Adventure planner hands over map
Owner of Marlin Travel retires after 38 years, keeps company in the North
Beth Brown
Northern News Services
Friday, August 26, 2016
SOMBA K'E/YELLOWKNIFE
Evelyn Nind loves to plan adventures. That's how the owner of Marlin Travel has spent the last 38 years fashioning trips of a lifetime for Northerners.
Melissa Hernandez, left, employee of Marlin Yellowknife Travel and agency owner Evelyn Nind are in the process of saying goodbye to their office on 50 Avenue on Tuesday. Nind is retiring after 38 years of serving the community and transferring the company to another Northern agency. - Beth Brown/NNSL photo |
"People say to me, 'I've always wanted to go there, and I never got around to it,'" says Nind. "You immerse yourself into their dream, you try to listen to what they really want, what they are really looking for."
After almost four decades in the business, Nind has decided to retire.
On Sept. 1, Marlin Travel will close its doors and transfer the business just a few blocks over to longtime competitor Top of the World Travel.
It's a move she is sad - but also glad - to make. "We are a Northern business and always have been. I wanted to keep it in the North."
Originally from the Netherlands, Nind moved to Canada in 1959 and then to Yellowknife in the late 1970s.
Like many who travel here, she had only planned to stay for a couple of years.
"I've been here ever since," says Nind. "I love the North, it's my home now."
She was hired on the spot at the Yellowknife Travel Agency as a bookkeeper in June 1978, later transitioning to travel agent. In 1995, Nind bought the business, which has been operating in Yellowknife since 1963 in a variety of locations, and was the first travel agency of its kind in the Northwest Territories.
She says the travel industry has seen a great deal of change since she started, when travel requests would be handwritten on green reservation cards, and flights booked by calling across the street to Pacific Western Airlines.
Everything is computerized now but she says technology doesn't change the most important part of her job, which is taking the stress out of travel and making sure her clients are treated like proper customers, instead of a confirmation number. She says that's where the value of a travel agency lies.
"When you do it online, you have difficulty trying to get in touch with Expedia," says Nind.
Top of the World owner Michael Olson agrees.
"It's a business built on trust and relationships. That's a huge part of what Evelyn and Melissa offered over there. She wanted to make sure her customers were looked after."
This is why Nind will be spending time helping her customers transition to the new company. Melissa Hernandez, a Marlin employee of 18 years, will be making the move to Top of the World Travel as well.

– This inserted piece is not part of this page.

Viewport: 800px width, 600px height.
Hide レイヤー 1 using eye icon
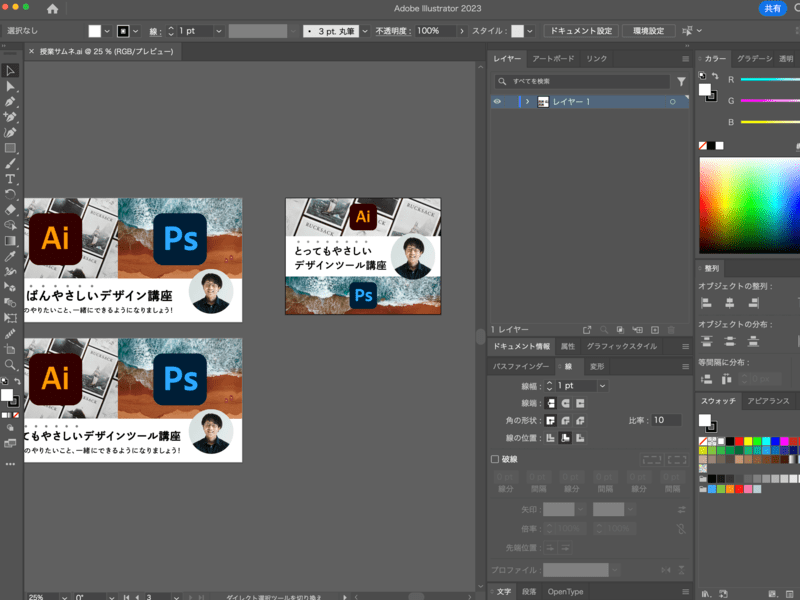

Olson says having a Northern-based agency to deal with the nuances of travelling in and out of the Canadian territories, like poor weather, irregular flight schedules and multiple layovers, makes the experience more comfortable for customers - even if it just means that the agent actually knows where you are travelling to and from.
"Most agents in Calgary and Edmonton don't know where Kugluktuk is, if there's an airline that flies there, if there is a hotel and if there is a car rental agency," he said, adding that travel in the North requires a "more hands-on booking."
As for Nind, she can pack up the rows of glossy travel brochures that array her 50 Avenue office, confident that her business will stay in the North where she worked so hard to build it.
That doesn't mean she is done planning adventures. After she catches up on her housecleaning and takes a good long nap, Nind says she'll have time to do some globetrotting of her own.
"At least once a year I go to a place I have never been before or would like to go again," she said.